-- Opening Marker --
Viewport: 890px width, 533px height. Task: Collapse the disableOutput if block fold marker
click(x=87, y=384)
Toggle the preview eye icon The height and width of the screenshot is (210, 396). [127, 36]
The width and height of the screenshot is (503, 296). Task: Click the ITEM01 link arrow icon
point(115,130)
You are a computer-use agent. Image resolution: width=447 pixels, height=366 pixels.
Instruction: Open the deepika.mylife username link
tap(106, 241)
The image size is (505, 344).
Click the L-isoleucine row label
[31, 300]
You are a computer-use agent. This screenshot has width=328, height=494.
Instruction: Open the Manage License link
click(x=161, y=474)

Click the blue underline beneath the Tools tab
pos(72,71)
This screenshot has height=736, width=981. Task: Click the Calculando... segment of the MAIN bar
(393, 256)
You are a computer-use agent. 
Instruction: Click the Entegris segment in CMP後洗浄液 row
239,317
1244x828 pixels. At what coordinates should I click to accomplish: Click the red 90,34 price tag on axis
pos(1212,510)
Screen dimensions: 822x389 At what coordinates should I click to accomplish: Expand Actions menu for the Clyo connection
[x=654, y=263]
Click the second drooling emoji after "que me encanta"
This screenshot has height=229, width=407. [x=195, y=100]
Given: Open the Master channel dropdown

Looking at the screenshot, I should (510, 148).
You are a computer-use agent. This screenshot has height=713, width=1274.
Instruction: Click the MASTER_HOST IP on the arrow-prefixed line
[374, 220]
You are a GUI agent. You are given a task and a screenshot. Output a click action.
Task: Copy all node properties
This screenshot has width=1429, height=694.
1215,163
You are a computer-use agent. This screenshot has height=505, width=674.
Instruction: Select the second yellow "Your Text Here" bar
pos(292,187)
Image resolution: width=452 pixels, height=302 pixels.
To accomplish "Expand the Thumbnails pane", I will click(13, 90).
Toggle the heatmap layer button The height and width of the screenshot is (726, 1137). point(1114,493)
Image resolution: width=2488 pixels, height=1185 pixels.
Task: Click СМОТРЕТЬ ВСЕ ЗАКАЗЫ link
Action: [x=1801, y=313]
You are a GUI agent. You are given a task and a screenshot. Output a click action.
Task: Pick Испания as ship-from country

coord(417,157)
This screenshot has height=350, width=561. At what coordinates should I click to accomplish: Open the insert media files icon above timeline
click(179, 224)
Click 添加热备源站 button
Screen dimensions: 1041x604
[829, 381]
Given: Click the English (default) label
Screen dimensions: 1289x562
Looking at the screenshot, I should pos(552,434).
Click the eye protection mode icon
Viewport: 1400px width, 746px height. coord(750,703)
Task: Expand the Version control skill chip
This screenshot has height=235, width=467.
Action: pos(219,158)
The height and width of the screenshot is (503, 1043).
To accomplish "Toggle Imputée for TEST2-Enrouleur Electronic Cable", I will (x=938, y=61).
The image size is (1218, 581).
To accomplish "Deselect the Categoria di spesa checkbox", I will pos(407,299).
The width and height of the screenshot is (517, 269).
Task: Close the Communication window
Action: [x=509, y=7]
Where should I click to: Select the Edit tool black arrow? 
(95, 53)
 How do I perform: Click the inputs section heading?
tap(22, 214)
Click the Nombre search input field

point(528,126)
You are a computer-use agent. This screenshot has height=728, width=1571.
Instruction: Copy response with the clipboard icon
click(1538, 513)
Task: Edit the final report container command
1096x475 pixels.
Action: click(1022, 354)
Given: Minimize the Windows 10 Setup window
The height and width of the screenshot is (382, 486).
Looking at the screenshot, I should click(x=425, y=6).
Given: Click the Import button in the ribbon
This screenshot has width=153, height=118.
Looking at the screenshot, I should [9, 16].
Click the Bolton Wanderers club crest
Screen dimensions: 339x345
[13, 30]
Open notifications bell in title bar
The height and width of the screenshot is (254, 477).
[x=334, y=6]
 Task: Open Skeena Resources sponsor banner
-- Closing Marker --
§ Instructions for the task
Word search in the records above: please count the lines holding "computer" and state the count alone.

§ Response to this task
6